Purtroppo negativa e in continuità con il passato è la scelta di destinare
ingentissime risorse all’autotrasporto anche in questa legge di bilancio.
Sono stanziati 1,58 miliardi di euro per le esenzioni dell’accisa
all’autotrasporto merci, a cui si sommano 240 milioni di euro per
rimborsi vari. Va ricordato poi che nel decreto Genova sono stati previsti 20
milioni di euro per gli autotrasportatori. Secondo Legambiente se il ministro
Toninelli vuole davvero rilanciare il trasporto ferroviario pendolare deve
aumentare le risorse, perché quelle attuali sono di oltre il 20% inferiori al
2009, e rischiano di ridursi ulteriormente se non si blocca la clausola nella
legge di bilancio. Il ministero delle Infrastrutture deve poi esercitare un
vero ruolo di coordinamento e controllo sulla rete, per evitare che continuino
tagli e disservizi in alcune Regioni. E occorre cambiare le priorità
infrastrutturali: mancano 10 miliardi di euro per le 26 incompiute che servono
ai pendolari italiani, individuate da Legambiente, mentre sono previste
ingenti risorse per autostrade e altre strade. Secondo Legambiente, la sfida
per il rilancio del servizio ferroviario in Italia consiste nel puntare
sulle città,che sono il cuore della domanda di trasporto nel nostro
Paese, sul Sud, dove i ritardi e i problemi sono incredibili, e su un
progetto di mobilità sostenibile per la grande area inquinata della Pianura
Padana. “Nel rapporto presentiamo proposte concrete che consentirebbero di
rilanciare le città e l’economia italiana. Ci auguriamo che il governo del
cambiamento scelga di percorrere questa strada” aggiunge Zanchini.
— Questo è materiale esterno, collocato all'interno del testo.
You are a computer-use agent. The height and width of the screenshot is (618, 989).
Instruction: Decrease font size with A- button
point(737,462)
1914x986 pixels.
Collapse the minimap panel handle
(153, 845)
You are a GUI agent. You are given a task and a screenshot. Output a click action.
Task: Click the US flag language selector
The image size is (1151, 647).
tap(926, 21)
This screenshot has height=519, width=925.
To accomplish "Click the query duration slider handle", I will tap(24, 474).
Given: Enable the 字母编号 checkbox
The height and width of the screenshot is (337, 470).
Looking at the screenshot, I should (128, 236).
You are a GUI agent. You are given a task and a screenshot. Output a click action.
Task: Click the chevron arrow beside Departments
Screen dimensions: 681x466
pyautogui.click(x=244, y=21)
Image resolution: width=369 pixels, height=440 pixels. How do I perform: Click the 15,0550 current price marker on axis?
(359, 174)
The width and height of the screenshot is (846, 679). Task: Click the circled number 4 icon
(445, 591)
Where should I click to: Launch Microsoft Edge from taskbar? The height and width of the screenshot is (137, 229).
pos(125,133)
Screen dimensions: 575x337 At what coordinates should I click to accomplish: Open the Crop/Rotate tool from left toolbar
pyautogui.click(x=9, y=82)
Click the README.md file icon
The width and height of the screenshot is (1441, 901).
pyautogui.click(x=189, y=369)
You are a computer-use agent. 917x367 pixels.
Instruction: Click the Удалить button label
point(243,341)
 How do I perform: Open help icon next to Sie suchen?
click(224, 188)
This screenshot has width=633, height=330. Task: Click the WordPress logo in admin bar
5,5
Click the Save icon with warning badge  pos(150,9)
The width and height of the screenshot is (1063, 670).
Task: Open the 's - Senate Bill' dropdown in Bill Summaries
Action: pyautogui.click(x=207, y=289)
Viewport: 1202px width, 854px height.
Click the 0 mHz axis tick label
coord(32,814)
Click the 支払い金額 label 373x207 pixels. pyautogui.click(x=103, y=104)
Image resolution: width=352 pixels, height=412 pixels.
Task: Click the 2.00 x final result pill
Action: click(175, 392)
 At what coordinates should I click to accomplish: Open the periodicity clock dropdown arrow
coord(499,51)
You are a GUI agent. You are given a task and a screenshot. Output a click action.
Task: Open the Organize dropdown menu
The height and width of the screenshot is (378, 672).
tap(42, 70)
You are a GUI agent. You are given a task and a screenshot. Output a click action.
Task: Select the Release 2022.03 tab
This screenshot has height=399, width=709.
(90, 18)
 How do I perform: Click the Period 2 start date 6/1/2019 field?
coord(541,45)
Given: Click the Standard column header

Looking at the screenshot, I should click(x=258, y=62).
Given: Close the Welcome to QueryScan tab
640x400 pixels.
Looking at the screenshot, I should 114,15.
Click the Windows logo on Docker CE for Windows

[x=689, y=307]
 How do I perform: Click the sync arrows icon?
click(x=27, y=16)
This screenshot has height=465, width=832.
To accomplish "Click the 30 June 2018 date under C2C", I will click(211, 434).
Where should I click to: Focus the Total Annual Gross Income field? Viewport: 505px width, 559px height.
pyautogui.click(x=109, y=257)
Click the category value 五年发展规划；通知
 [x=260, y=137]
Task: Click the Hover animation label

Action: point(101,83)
Legambiente sottolinea come nel bilancio dello Stato già esistano le risorse per realizzare un salto di qualità nel servizio ferroviario. Il problema è di indirizzare le rilevanti risorse presenti in maniera differente rispetto ad oggi, ridisegnando con chiari obiettivi le entrate legate ai trasporti (accise, Iva, tariffe autostradali, ecc.) e le voci di spesa (sussidi all’autotrasporto, servizio ferroviario, infrastrutture). In particolare per rilanciare il trasporto ferroviario servono risorse per: potenziare il servizio ferroviario regionale, e per garantire che il numero di treni sulla rete aumenti servono almeno 500 milioni di euro all’anno da destinare al fondo per il TPL e il trasporto ferroviario regionale per potenziare il servizio al sud con Intercity e Frecce; rilanciare gli investimenti infrastrutturali davvero utili al sud e nelle città, garantendo che almeno 2 miliardi di euro all’anno dei fondi introdotti con le Leggi di Bilancio 2018 e 2019 per gli investimenti dello Stato siano indirizzati a nuove linee di tram e metropolitane nelle città; acquistare nuovi treni per potenziare il servizio regionale e intercity, aggiungendo agli investimenti previsti almeno 600 milioni di euro all’anno per continuare il rinnovo del parco regionale circolante.